— Given passage —

Kaneza Schaal is a New York City–based theater artist. Her recent work Go Forth premiered at Performance Space 122 and then showed at the Genocide Memorial Amphitheater in Kigali, Rwanda; Contemporary Arts Center New Orleans; Wesleyan University Center for the Arts; and in Cairo, Egypt at the International Contemporary Theater Festival. Schaal seeks to build touring networks in the Global South and new models for South-South artistic exchange. Her new work JACK & was commissioned by Portland Institute for Contemporary Art, On The Boards, REDCAT, the Center for Contemporary Art (Cincinnati), and the Walker Art Center, and will also be presented by Museum of Contemporary Art Chicago, LUMBERYARD, and in BAM’s 2018 Next Wave Festival. Her work with the Wooster Group, Elevator Repair Service, Richard Maxwell/New York City Players, Claude Wampler, and Dean Moss has brought her to venues including Centre Pompidou, Royal Lyceum Theater Edinburgh, the Whitney Museum, and the Brooklyn Academy of Music.
1.
WE WANTED A REVOLUTION: BLACK RADICAL WOMEN, 1965-85
AT THE BROOKLYN MUSEUM

This exhibition added years to my life. Thank you, Rujeko Hockley and team for your clarity of vision. Thank you for the artistic family reunion of relatives known and estranged; thank you for situating and enveloping me in a legacy. Thank you, Michele Obama, for knowing it was something you needed to see.
2.
DANSPACE PROJECT’S GALA: HONORING REBEL ANGELS DOUGLAS CRIMP, ISHMAEL HOUSTON-JONES, AND LUCY SEXTON
Ralph Lemon reads a letter to Ishmael Houston-Jones. Laughter, rebuttals, heckling. Conversations that happen across years and years of making. Little gold nuggets falling in our laps—and a great night of performances.
3.

— Provided data —
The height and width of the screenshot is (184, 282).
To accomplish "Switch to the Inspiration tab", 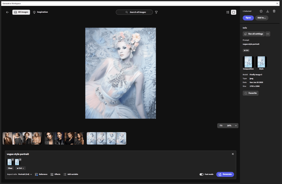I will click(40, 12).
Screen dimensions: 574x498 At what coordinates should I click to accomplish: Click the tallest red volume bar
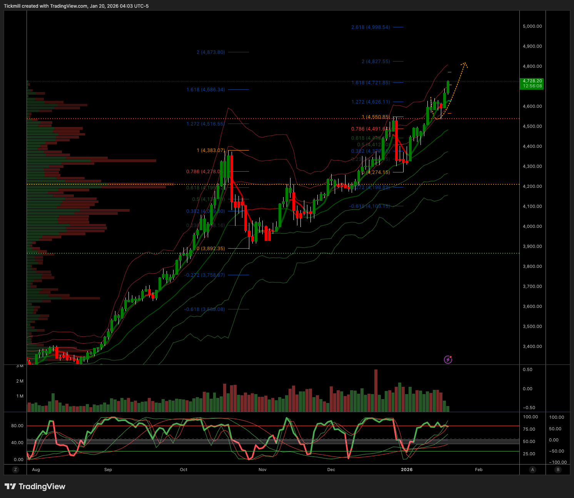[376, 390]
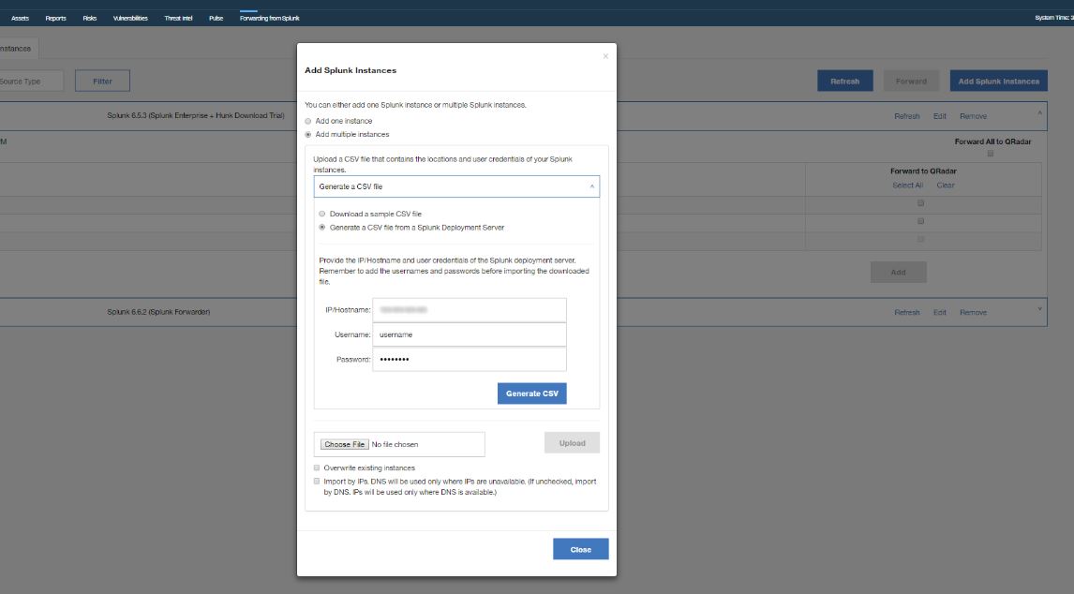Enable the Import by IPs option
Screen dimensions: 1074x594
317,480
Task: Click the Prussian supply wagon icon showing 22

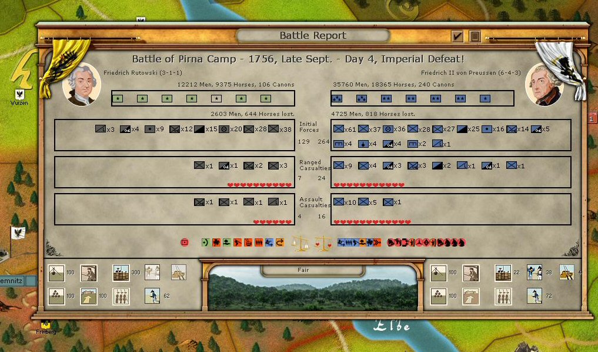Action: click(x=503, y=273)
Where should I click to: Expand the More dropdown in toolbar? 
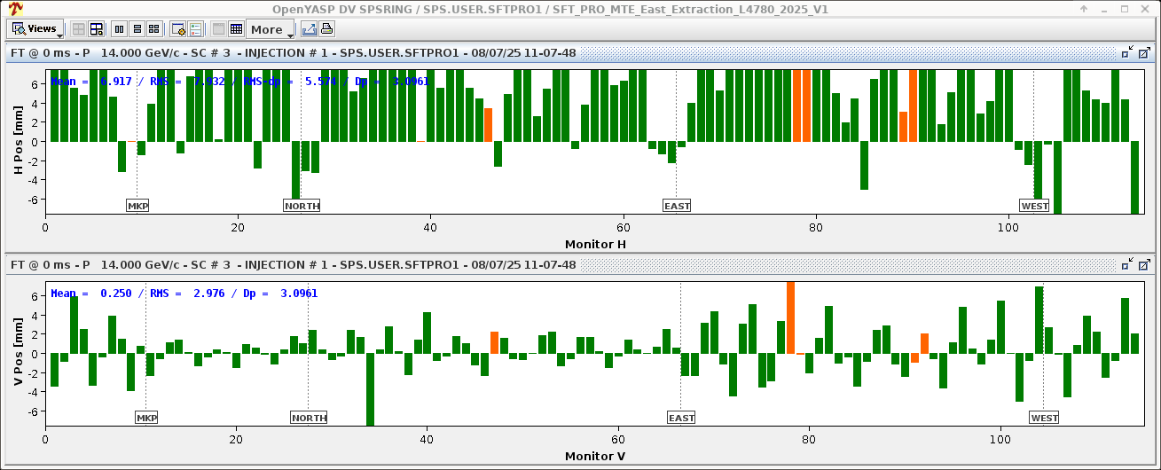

— Task list —
**a)** For each statement below, say whether it agrees with the Kaneza Schaal text. Answer yes or no, and quote the text's deciding words exactly.
(i) Go Forth premiered at Performance Space 122.
(ii) JACK & was commissioned by the Brooklyn Academy of Music.
(iii) At the Danspace Project gala, Ralph Lemon reads a letter to Ishmael Houston-Jones.
**b)** Return a word-for-word copy of a part of the Kaneza Schaal text. Begin at the words that have "WE WANTED A", and stop after "needed to see.".

— Solutions below —
**a)**
(i) Yes: "Her recent work Go Forth premiered at Performance Space 122"
(ii) No: "was commissioned by Portland Institute for Contemporary Art, On The Boards, REDCAT, the Center for Contemporary Art (Cincinnati), and the Walker Art Center, and will also be presented by Museum of Contemporary Art Chicago, LUMBERYARD, and in BAM’s 2018 Next Wave Festival"
(iii) Yes: "Ralph Lemon reads a letter to Ishmael Houston-Jones."

**b)**
WE WANTED A REVOLUTION: BLACK RADICAL WOMEN, 1965-85
AT THE BROOKLYN MUSEUM

This exhibition added years to my life. Thank you, Rujeko Hockley and team for your clarity of vision. Thank you for the artistic family reunion of relatives known and estranged; thank you for situating and enveloping me in a legacy. Thank you, Michele Obama, for knowing it was something you needed to see.